Just as the heartburn began to subside, John began to notice he was becoming a little more irritable. It was hard to say if this was more of the same he had before, but he worried it may have become a bit worse. He was a bit quicker with his temper and would snap a bit more than he would have in the past. It was not a 40 percent increase, but certainly 10 to 20 percent more. Worried that he was getting worse, not better, he called his psychiatrist and was advised to continue, that his response was normal. He was very close to stopping the medication.

Then the sleepiness began. Within one to two hours of taking his medication in the morning, he would begin yawning excessively and almost wanting to take a nap by 10:00 each morning. His coffee use increased from one cup in the morning to two to three cups per day, and he would sometimes visibly yawn through meetings. Being sleepy also affected his memory—he was slower to find words, remember facts, and overall felt a lot less sharp than he was used to. He was still waking up too early each morning, sleeping about six hours per night. So far, it seemed the medicine made things worse, not better, and he continued to question what he was doing.

Day 14 to 21: Relief!

Fortunately, about two weeks into starting the medication, the heartburn, nausea, and headaches had subsided.

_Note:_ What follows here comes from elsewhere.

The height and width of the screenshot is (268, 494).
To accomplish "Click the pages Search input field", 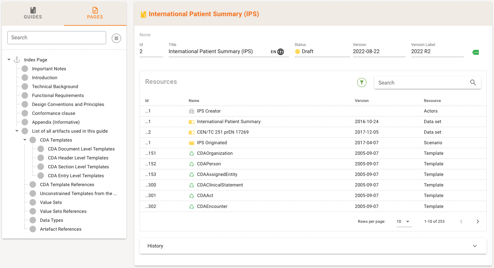I will click(57, 38).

After a grueling week of yawning and sleepiness, the daytime energy (and his memory) also began to improve. As the nasty side effects began to fade, it became easier to notice what else had changed in his life.

Day 21 to 28: Feeling Smug and Giggling

About three weeks since starting his medicine, John became more accustomed to taking it. He kept extra pills in his car and office for the rare instances he did forget, but overall taking the pill was something he did with brushing his teeth. It also felt like some accomplishment to have gotten past the initial side effects. His libido had decreased a bit—initially he had not even thought of sex for the first two weeks, but now those thoughts were returning, and everything still worked when he tried. Then he noticed what was starting to go right.

John began to notice that he would giggle or laugh out loud more. His friends and family seemed funnier, and in some carefree moments, he found himself laughing a lot more. Problems he would obsess about before, he could now recognize, and ignore in a healthy way. He was sweating the small stuff less and aware of it. That made him happy. Some (small) problems actually do solve themselves, and it's nice to have the energy and focus to worry about what really matters.

Sitting in the evenings, he began to feel smug. Or cozy. Or, at peace. In these rare moments, he began to have the feeling that "everything is alright." The screaming anxious thoughts in his head had subsided. The constant thinking about what should have been done or said, or what needed to be done later, were replaced by a calm presence, and perhaps even gratitude for the way things were. His friend found him easier to deal with as he was generally less upset and less reactive. He had time to ask his friends about their problems, rather than being obsessed with his own. Did his problems go away? No. But he certainly felt the bumps of life about 20 percent less. A 20 percent shock absorber is a powerful tool on the busy and bumpy road of daily life.